- **Task instructions**
From the line with "How do I perform: Click" to the final line, print the records exactly as they are.

Dataset entries
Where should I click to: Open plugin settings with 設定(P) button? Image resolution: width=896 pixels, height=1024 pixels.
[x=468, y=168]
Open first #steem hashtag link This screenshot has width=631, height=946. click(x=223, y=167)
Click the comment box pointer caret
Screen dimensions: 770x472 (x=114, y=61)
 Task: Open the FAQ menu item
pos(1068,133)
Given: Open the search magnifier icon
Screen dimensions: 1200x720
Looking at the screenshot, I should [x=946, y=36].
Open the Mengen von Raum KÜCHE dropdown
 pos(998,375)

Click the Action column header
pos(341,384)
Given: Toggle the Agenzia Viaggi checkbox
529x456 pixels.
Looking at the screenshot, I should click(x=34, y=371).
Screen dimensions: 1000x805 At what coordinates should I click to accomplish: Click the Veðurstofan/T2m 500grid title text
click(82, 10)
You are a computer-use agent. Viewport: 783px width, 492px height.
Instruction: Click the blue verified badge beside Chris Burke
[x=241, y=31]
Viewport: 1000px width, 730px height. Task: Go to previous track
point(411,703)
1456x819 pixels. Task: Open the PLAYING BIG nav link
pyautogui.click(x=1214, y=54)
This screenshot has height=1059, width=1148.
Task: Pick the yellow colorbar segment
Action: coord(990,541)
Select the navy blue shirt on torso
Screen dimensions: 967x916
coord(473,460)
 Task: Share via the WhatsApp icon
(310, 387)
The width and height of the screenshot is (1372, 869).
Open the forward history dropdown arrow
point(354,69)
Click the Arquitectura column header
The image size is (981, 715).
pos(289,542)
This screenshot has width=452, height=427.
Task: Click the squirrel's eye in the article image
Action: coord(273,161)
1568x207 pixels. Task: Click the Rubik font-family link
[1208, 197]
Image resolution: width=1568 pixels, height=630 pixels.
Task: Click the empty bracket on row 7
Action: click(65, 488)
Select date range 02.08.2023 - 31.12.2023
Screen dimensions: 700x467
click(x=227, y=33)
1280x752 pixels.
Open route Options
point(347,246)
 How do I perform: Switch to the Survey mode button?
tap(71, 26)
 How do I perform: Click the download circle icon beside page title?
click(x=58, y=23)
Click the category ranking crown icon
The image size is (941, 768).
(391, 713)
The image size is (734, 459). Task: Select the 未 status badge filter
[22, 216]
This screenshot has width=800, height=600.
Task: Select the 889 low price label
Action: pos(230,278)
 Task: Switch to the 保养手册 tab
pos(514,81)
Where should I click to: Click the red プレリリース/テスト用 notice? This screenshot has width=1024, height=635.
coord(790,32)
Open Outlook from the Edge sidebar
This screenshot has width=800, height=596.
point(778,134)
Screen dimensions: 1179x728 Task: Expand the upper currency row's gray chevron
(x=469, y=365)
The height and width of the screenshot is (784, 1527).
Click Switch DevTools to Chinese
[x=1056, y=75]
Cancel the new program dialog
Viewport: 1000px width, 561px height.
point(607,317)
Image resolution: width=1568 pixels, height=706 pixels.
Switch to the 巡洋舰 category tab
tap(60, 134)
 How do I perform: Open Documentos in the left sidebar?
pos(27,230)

- **Task output**
 How do I perform: Click the download circle icon beside page title?
click(x=58, y=23)
Click the category ranking crown icon
The image size is (941, 768).
(391, 713)
The image size is (734, 459). Task: Select the 未 status badge filter
[22, 216]
This screenshot has width=800, height=600.
Task: Select the 889 low price label
Action: pos(230,278)
 Task: Switch to the 保养手册 tab
pos(514,81)
Where should I click to: Click the red プレリリース/テスト用 notice? This screenshot has width=1024, height=635.
coord(790,32)
Open Outlook from the Edge sidebar
This screenshot has width=800, height=596.
point(778,134)
Screen dimensions: 1179x728 Task: Expand the upper currency row's gray chevron
(x=469, y=365)
The height and width of the screenshot is (784, 1527).
Click Switch DevTools to Chinese
[x=1056, y=75]
Cancel the new program dialog
Viewport: 1000px width, 561px height.
point(607,317)
Image resolution: width=1568 pixels, height=706 pixels.
Switch to the 巡洋舰 category tab
tap(60, 134)
 How do I perform: Open Documentos in the left sidebar?
pos(27,230)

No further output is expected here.